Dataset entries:

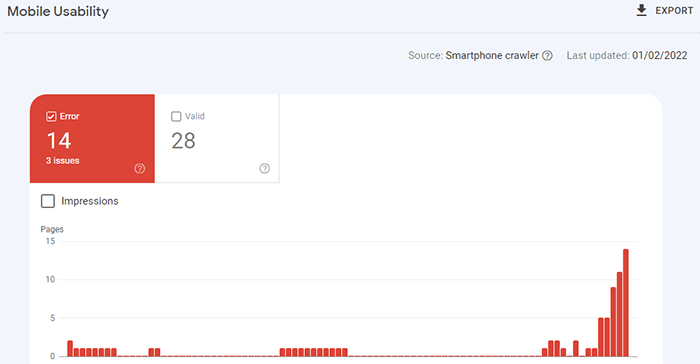Click the last updated date 01/02/2022
The image size is (700, 364).
660,55
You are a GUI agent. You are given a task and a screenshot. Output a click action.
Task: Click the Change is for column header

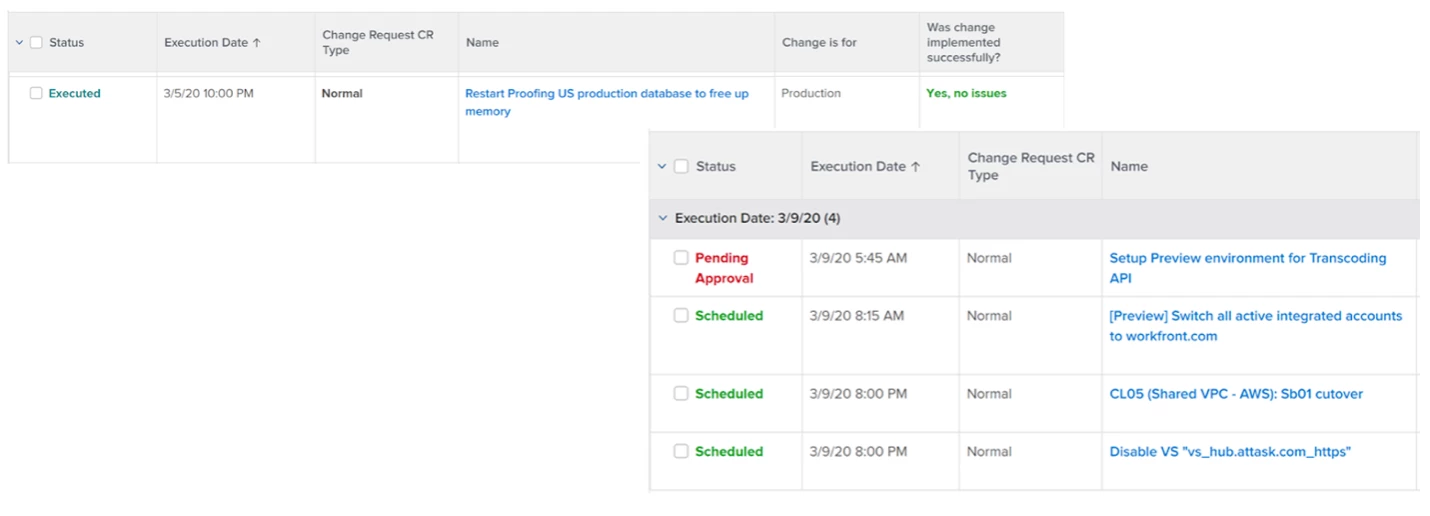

**Work instruction:**
If the records contain pictures, skip them, and transcribe exactly every line from the one with "You are a GUI" through the last line.

**Exercise output:**
You are a GUI agent. You are given a task and a screenshot. Output a click action.
Task: Click the Change is for column header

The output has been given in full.